Oil prices seem to be edging up slowly. Despite the sudden increase in U.S. stockpiles, crude oil futures rose in early Asian trade on Thursday with additional trading from Chinese traders following a week long National Day holiday period.

U.S. refineries reduced production last week resulting in an increase of 3.1 million barrels of crude to 461 million barrels. An increase of only 2.2. million barrels was anticipated by analysts.

U.S. crude was up 50 cents, or 1.05 percent, at $48.31 while Brent crude, the global oil benchmark, was up 53 cents, or 1.03 percent, at $51.86 a barrel, after falling 1.1 percent on Wednesday.

Oil Prices to Rise

Commodities king Dennis Gartman voiced optimism that oil prices will continue to rise. “If you watch the term structure in the futures, you’ve seen the contango narrow. Crude is no longer aggressively bidding for storage as it was it was six or seven weeks ago,” he told reporters Wednesday.

According to Gartman, OPEC increased its production in August, caused the WTI/Brent spread to narrow. The two factors that would lead to Brent/WTI narrowing to parity seem to be in place: a decrease in U.S. production and an increase in OPEC production.

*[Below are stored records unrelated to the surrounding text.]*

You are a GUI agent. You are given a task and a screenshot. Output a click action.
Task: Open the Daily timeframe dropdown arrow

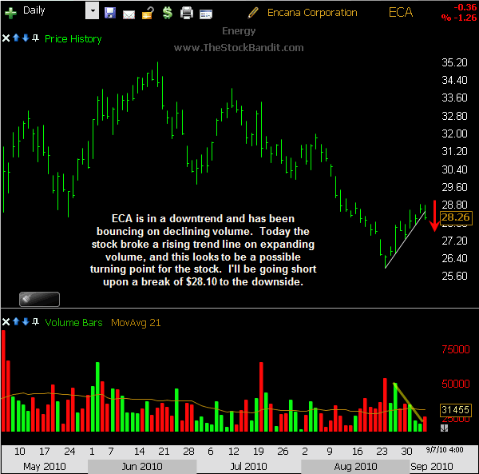[x=92, y=12]
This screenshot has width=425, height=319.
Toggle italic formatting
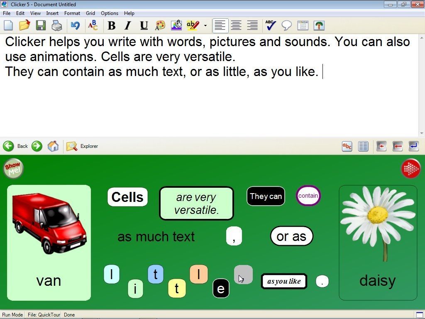click(x=128, y=25)
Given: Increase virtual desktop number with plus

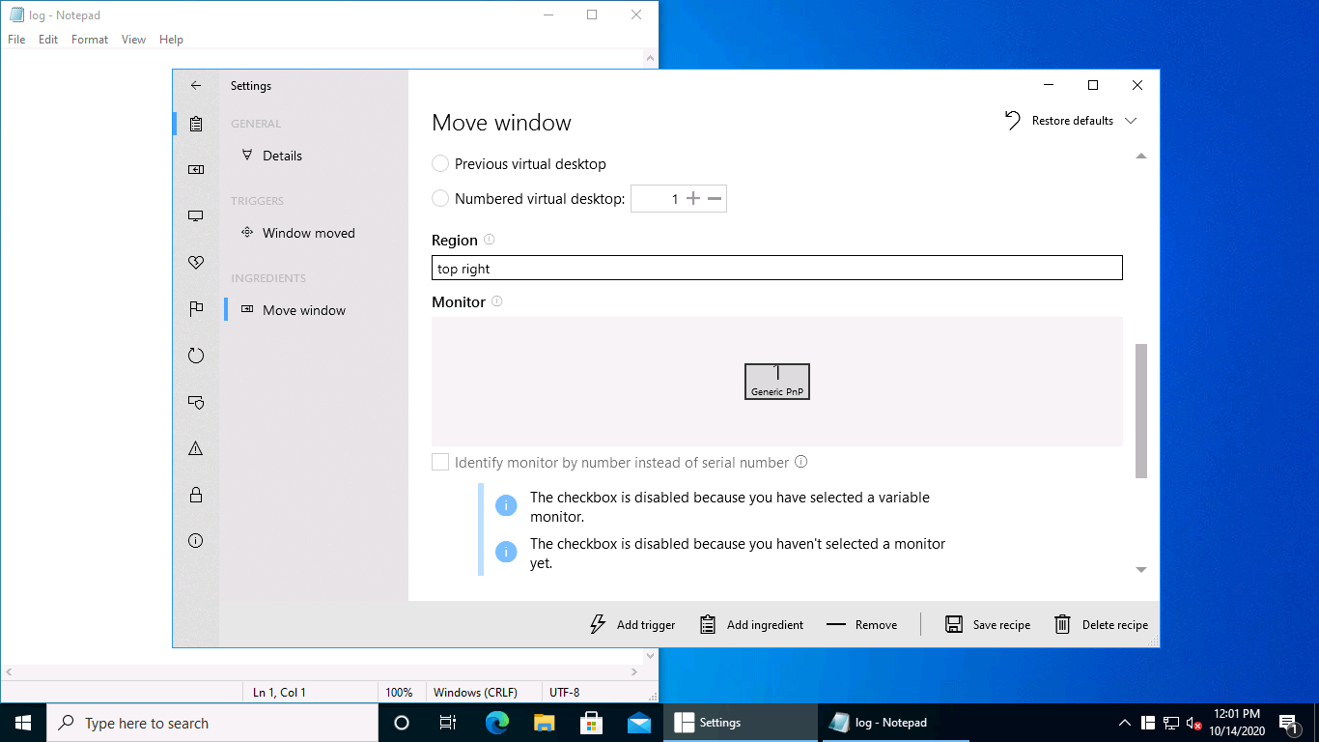Looking at the screenshot, I should pos(692,199).
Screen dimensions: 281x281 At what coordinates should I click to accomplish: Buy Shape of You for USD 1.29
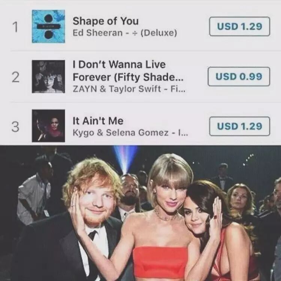coord(239,26)
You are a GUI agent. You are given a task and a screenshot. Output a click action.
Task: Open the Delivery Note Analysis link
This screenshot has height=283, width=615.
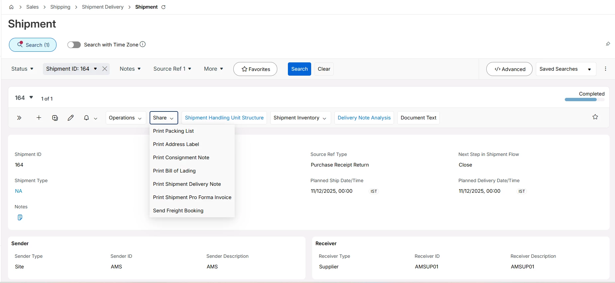[x=364, y=118]
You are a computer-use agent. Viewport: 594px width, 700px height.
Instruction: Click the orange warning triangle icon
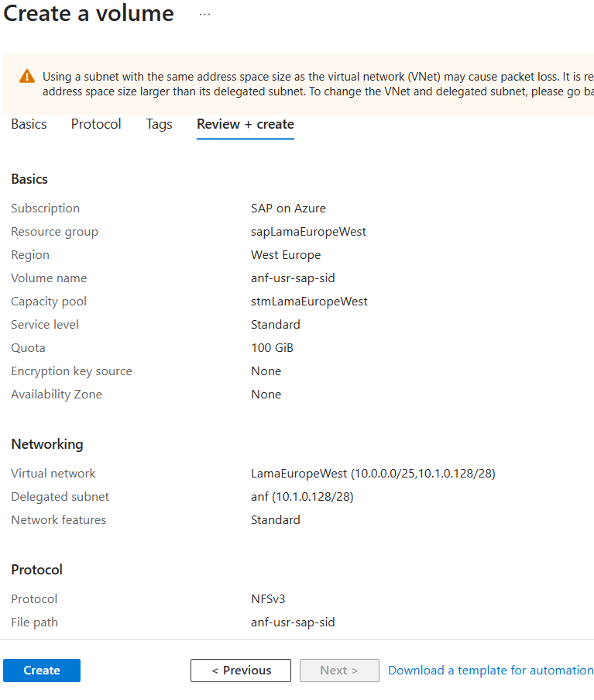tap(27, 76)
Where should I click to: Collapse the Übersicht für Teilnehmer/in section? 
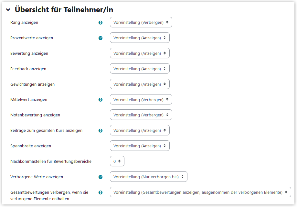click(x=8, y=10)
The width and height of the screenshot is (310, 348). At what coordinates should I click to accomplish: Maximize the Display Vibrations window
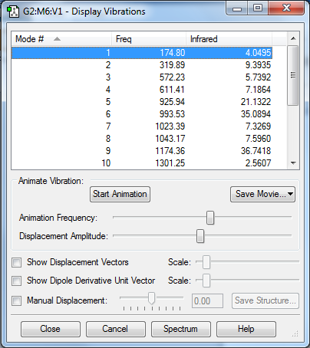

Gartman pointed to the fall in rig counts over the last six weeks which, he believes, will continue to fall further.

A report put out by the U.S. Energy Information Administration on Tuesday forecasted that global oil demand for 2016 would rise by the fastest rate in six years, faster than expected for the commodity which has dropped over 50 percent of its value since June.